> [Document passage]:
* START *
G4double G4HadronicProcess::XBiasSurvivalProbability()
{
  G4double result = 0;
  G4double nLTraversed = GetTotalNumberOfInteractionLengthTraversed();
  G4double biasedProbability = 1.-std::exp(-nLTraversed);
  G4double realProbability = 1-std::exp(-nLTraversed/aScaleFactor);
  result = (biasedProbability-realProbability)/biasedProbability;
  return result;
}

G4double G4HadronicProcess::XBiasSecondaryWeight()
{
  G4double result = 0;
  G4double nLTraversed = GetTotalNumberOfInteractionLengthTraversed();
  result = 
     1./aScaleFactor*std::exp(-nLTraversed/aScaleFactor*(1-1./aScaleFactor));
  return result;
}

void 
G4HadronicProcess::FillTotalResult(G4HadFinalState * aR, const G4Track & aT)
{
  //  G4Nancheck go_wild;
  theTotalResult->Clear();
  theTotalResult->ProposeLocalEnergyDeposit(0.);
  theTotalResult->Initialize(aT);
  theTotalResult->SetSecondaryWeightByProcess(true);
  theTotalResult->ProposeTrackStatus(fAlive);
  G4double rotation = 2.*pi*G4UniformRand();
  G4ThreeVector it(0., 0., 1.);

  /*
  if(xBiasOn)
  {
    G4cout << "BiasDebug "<<GetProcessName()<<" "
    <<aScaleFactor<<" "
* END *
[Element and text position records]
* START *
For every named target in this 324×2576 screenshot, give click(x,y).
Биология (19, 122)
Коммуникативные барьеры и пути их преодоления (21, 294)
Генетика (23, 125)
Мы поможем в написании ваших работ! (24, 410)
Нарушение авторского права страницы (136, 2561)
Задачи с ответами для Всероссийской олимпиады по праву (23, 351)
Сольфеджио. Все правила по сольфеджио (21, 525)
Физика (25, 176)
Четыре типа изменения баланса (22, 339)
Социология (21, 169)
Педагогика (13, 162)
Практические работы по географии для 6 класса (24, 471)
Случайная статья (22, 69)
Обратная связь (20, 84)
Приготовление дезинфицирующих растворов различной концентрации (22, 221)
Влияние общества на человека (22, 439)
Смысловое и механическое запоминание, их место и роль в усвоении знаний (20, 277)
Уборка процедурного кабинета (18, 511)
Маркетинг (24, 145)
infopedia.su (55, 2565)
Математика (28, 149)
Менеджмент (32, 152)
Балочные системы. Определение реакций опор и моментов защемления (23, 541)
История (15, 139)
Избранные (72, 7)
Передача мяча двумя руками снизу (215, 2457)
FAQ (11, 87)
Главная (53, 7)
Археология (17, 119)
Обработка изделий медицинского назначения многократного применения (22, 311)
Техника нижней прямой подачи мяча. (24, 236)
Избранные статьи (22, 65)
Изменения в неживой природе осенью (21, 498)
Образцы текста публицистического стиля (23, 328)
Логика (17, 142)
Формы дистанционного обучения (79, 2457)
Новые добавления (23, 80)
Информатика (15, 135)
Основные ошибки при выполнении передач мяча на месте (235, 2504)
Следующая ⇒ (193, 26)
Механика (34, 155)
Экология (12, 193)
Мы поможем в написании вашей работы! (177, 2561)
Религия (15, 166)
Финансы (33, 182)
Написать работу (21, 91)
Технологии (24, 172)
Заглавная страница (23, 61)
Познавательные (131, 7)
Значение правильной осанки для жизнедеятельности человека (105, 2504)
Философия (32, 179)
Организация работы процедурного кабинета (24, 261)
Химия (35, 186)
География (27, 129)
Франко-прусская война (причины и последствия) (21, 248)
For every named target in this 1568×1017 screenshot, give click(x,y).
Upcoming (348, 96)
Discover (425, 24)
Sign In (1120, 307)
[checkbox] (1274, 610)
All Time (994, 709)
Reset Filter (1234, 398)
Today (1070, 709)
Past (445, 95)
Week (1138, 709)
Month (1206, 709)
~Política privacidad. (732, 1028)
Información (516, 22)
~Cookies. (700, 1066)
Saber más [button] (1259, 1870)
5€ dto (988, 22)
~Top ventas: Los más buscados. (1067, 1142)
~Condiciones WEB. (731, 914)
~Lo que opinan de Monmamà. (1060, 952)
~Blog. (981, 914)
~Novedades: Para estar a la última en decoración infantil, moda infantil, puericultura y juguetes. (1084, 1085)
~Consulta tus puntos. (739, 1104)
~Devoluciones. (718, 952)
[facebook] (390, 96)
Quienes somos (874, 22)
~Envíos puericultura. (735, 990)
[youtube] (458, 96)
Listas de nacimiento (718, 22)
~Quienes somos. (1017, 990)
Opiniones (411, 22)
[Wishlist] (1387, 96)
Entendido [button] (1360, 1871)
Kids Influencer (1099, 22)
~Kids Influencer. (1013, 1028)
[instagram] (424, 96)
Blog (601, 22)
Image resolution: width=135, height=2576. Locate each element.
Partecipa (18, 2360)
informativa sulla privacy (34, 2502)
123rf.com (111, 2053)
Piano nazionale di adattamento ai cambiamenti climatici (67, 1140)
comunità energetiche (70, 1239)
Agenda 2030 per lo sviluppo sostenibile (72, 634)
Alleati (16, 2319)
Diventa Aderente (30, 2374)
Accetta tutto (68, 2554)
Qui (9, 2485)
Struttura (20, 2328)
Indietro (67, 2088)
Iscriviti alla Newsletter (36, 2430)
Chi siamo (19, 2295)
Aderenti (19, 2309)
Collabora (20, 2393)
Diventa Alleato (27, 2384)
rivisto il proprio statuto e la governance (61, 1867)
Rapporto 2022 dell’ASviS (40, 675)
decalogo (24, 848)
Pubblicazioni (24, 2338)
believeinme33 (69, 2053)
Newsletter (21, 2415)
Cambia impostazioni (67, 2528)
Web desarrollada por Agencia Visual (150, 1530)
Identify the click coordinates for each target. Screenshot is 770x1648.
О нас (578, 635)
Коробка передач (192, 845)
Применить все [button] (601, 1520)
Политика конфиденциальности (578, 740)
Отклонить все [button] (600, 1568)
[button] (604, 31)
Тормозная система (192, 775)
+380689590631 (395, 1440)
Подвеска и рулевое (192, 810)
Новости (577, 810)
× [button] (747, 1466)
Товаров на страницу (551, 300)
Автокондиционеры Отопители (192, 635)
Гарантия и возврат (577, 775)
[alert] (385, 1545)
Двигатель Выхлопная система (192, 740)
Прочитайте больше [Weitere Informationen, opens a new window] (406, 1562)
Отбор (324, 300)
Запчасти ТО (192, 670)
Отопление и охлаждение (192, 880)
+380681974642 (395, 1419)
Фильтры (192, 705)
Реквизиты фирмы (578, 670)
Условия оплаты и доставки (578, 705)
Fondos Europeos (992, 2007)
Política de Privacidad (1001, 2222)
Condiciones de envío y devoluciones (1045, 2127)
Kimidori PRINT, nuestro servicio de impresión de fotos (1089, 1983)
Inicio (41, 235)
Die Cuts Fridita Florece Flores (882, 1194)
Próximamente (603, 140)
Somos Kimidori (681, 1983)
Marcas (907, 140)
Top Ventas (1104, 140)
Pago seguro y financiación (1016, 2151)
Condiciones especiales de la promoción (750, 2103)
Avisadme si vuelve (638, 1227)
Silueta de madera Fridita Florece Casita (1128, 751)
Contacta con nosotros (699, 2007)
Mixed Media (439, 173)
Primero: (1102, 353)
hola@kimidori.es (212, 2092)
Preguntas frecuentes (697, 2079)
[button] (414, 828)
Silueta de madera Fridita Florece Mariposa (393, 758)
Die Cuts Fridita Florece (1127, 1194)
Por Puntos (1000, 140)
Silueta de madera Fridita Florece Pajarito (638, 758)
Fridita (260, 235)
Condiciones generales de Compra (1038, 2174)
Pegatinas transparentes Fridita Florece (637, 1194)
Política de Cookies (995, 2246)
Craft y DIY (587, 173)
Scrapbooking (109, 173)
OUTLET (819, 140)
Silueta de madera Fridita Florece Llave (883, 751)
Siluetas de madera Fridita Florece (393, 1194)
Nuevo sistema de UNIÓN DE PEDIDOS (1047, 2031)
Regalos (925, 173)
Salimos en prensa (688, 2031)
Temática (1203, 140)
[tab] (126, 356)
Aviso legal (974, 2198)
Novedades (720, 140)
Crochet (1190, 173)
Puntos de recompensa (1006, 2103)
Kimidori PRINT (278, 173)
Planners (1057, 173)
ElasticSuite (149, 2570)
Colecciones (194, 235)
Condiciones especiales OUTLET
* END *
> [Stated task A]:
Give the number of lines in the records that contain the string "madera".
> [Stated task B]:
Extend the hadronic process code beyond its last line.

> [Expected output A]:
5

> [Expected output B]:
    <<XBiasSurvivalProbability()<<" "
    <<XBiasSecondaryWeight()<<" "
    <<G4endl;
  }
  */
  // if(GetProcessName() != "LElastic") std::cout << "Debug -1 "<<aR->GetStatusChange()<<std::endl;
  if(aR->GetStatusChange()==stopAndKill)
  {
    if( xBiasOn && G4UniformRand()<XBiasSurvivalProbability() )
    {
      theTotalResult->ProposeParentWeight( XBiasSurvivalProbability()*aT.GetWeight() );
    }
    else
    {
      theTotalResult->ProposeTrackStatus(fStopAndKill);
      theTotalResult->ProposeEnergy( 0.0 );
    }
  }
  else if(aR->GetStatusChange()!=stopAndKill )
  {
    if(aR->GetStatusChange()==suspend)
    {
      theTotalResult->ProposeTrackStatus(fSuspend);
      if(xBiasOn)
      {
        G4Exception("G4HadronicProcess", "007", FatalException,
        "Cannot cross-section bias a process that suspends tracks.");
      }
    } else if (aT.GetKineticEnergy() == 0) {
      theTotalResult->ProposeTrackStatus(fStopButAlive);
    }

    if(xBiasOn && G4UniformRand()<XBiasSurvivalProbability())
    {
      theTotalResult->ProposeParentWeight( XBiasSurvivalProbability()*aT.GetWeight() );
      G4double newWeight = aR->GetWeightChange()*aT.GetWeight();
      /*
      if(go_wild(aR->GetEnergyChange()))
      {
        G4Exception("G4HadronicProcess", "007", FatalException,
        "surviving track received NaN energy.");  
      }
      if(go_wild(aR->GetMomentumChange().x()) || 
        go_wild(aR->GetMomentumChange().y()) || 
      go_wild(aR->GetMomentumChange().z()))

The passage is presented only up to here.